Thou hast ascended in glory, O Christ our God, having gladdened Thy disciples with the promise of the Holy Spirit; and they were assured by the blessing that Thou art the Son of God, the Redeemer of the world.
- The Dismissal Hymn of the Ascension
After the exertion of Holy Week and the Feast of Feasts, Holy Pascha, everyone feels a letdown and wants to "take a vacation from church." But by so doing, we deprive ourselves of the joy of the Paschal season as it progresses naturally towards two Great Feasts which are an integral part of our participation in the Paschal Mystery, that is, Ascension Thursday and the Sunday of Pentecost.
For forty days after His Resurrection, Our Lord Jesus Christ appeared frequently to the disciples, breaking bread with them and teaching them the mysteries of the Kingdom of Heaven.

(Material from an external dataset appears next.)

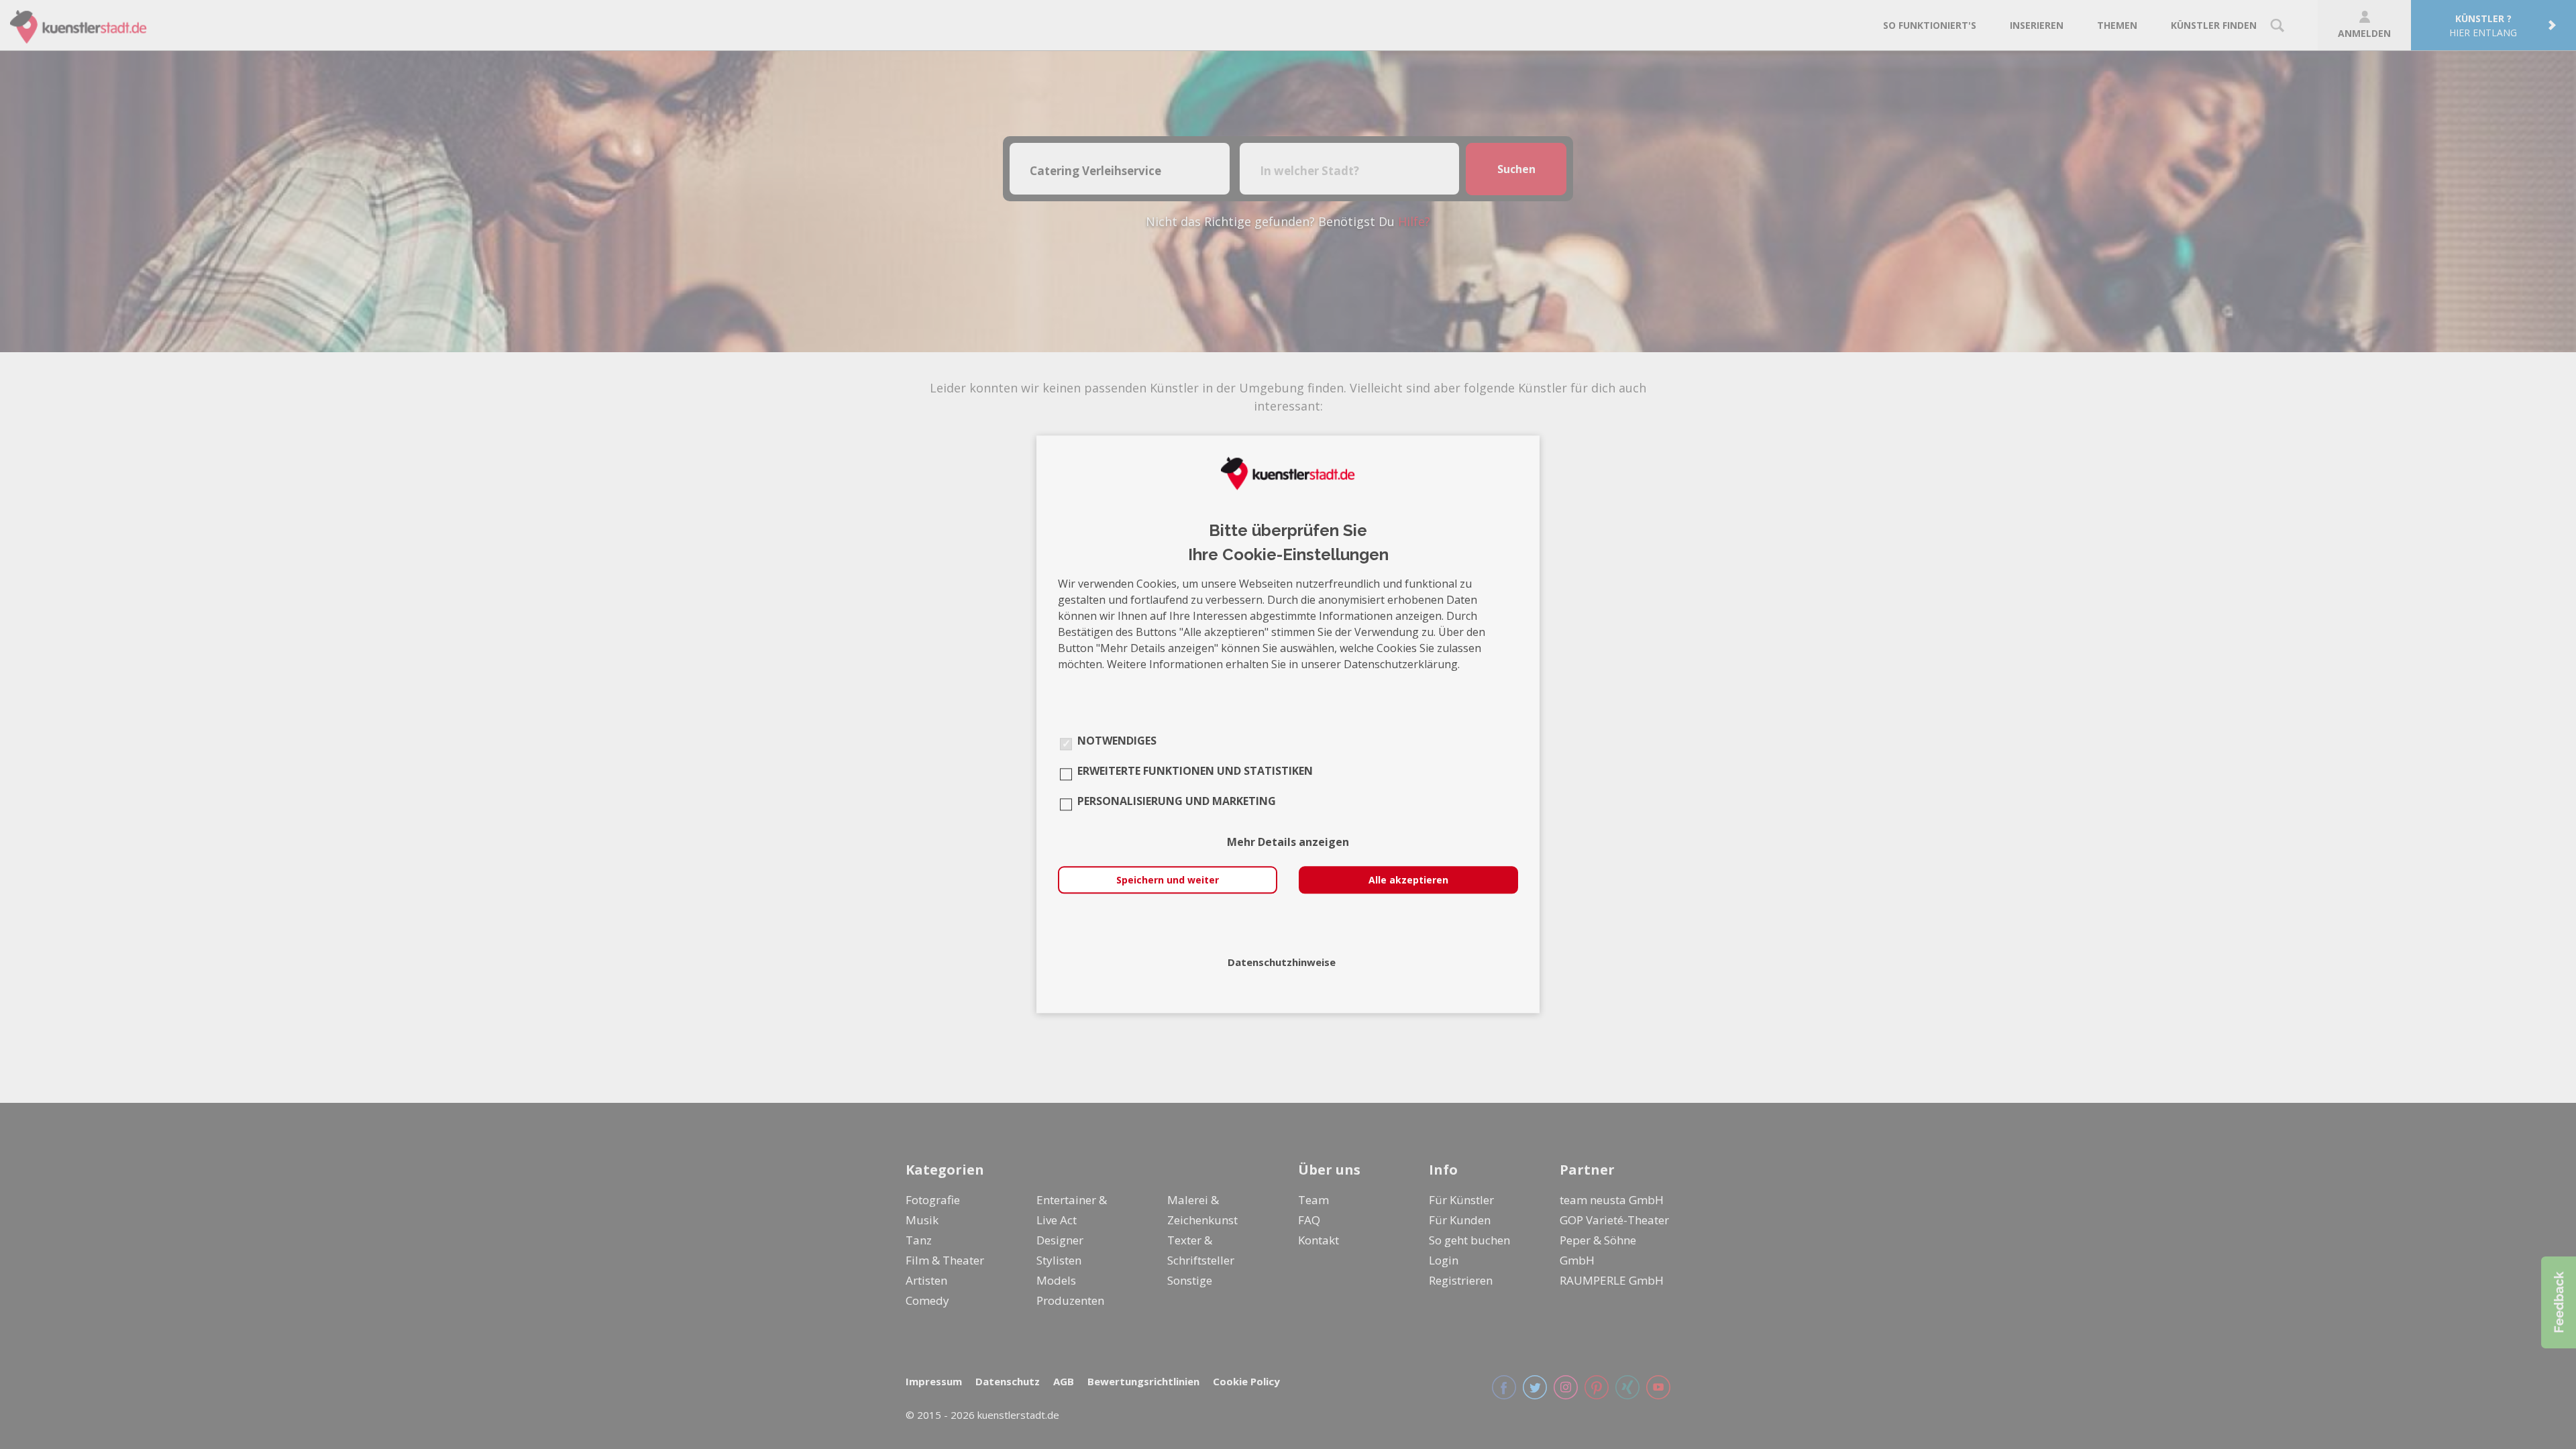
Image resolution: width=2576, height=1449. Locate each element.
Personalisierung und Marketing (1176, 801)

Even before His Passion, however, He had told them that He must leave them, in order that the Holy Spirit, the Paraclete, could come to them: Nevertheless, I tell you the truth; It is expedient for you that I go away: for if I go not away, the Comforter will not come unto you; but if I depart, I will send Him unto you. (John 16:7) This "going away" was not the Lord's death and sleep in the tomb, for He returned immediately to be with them after the Resurrection; the words "…I go away" referred to His Ascent to the heavens, in which His bodily presence was to be taken away from the Church on earth, until the Second Coming. During this "in-between time," He is present in the Church by the grace of the Holy Spirit.
Why did Christ need to depart? Why did He not conquer the earth by divine miracles and make the Church a vehicle to take over the world and make it perfect? There are several reasons:
1. By ascending to Heaven and sitting at the right hand of the Father, He completed the glorification of the human nature He had assumed in the womb of the Virgin. As God, the Lord was always with the Father. It was not for the sake of His divine nature, but to glorify His human nature that the Son of God in His human body, with His human soul, ascended to Heaven and enthroned our human nature, in His Person, in the bosom of the Holy Trinity.
2. Our Lord's local presence on earth was not the ultimate purpose for which He came. He ascended and sent the Holy Spirit so that His disciples, having acquired the divine nature by the grace of the Holy Spirit, might acquire Christ within themselves, which is a more perfect and more sanctifying presence than His visible, bodily presence among them.
3. Christ's Kingdom is not of this world. The Church on earth is not a world-wide power structure with a visible monarchical ruler and a world capital, but is rather the mystical Body of Christ united by Faith and the Holy Mysteries, in which Christ is invisibly present by the power of the Holy Spirit. This world is corrupt and will pass away; the most virtuous organization will never make this world perfect and sinless. By remaining in the Church we escape the corruption of this world and attain Paradise, by the grace of the All-Holy Spirit.
On the Lord's Ascension
From a homily by St. Leo the Great, Pope of Rome (+461)
[By the Ascension…] our Redeemer's visible presence has passed into the Sacraments. Our faith is nobler and stronger because sight has been replaced by a doctrine whose authority is accepted by believing hearts enlightened from on high. This faith was increased by the Lord's Ascension and strengthened by the gift of the Spirit; it would remain unshaken by fetters and imprisonment, exile and hunger, fire and ravening beasts, and the most refined tortures ever devised by brutal persecutors. Throughout the world, women no less than men, tender girls as well as boys, have given their life's blood in the struggle for this faith. It is a faith that has driven out devils, healed the sick, and raised the dead.
Even the blessed Apostles, though they had been strengthened by so many miracles and instructed by so much teaching, took fright at the cruel suffering of the Lord's Passion and could not accept His Resurrection without hesitation. Yet they made such progress through His Ascension that they now found joy in what had terrified them before. They were able to fix their minds on Christ's divinity as He sat at the right hand of His Father, since what was presented to their bodily eyes no longer hindered them from turning all their attention to the realization that He had not left His Father when he came down to earth, nor had He abandoned His disciples when he ascended into heaven.
The truth is that the Son of Man was revealed as Son of God in a more perfect and transcendent way once he had entered into His Father's glory; He now began to be indescribably more present in His divinity to those from whom He was further removed in His humanity.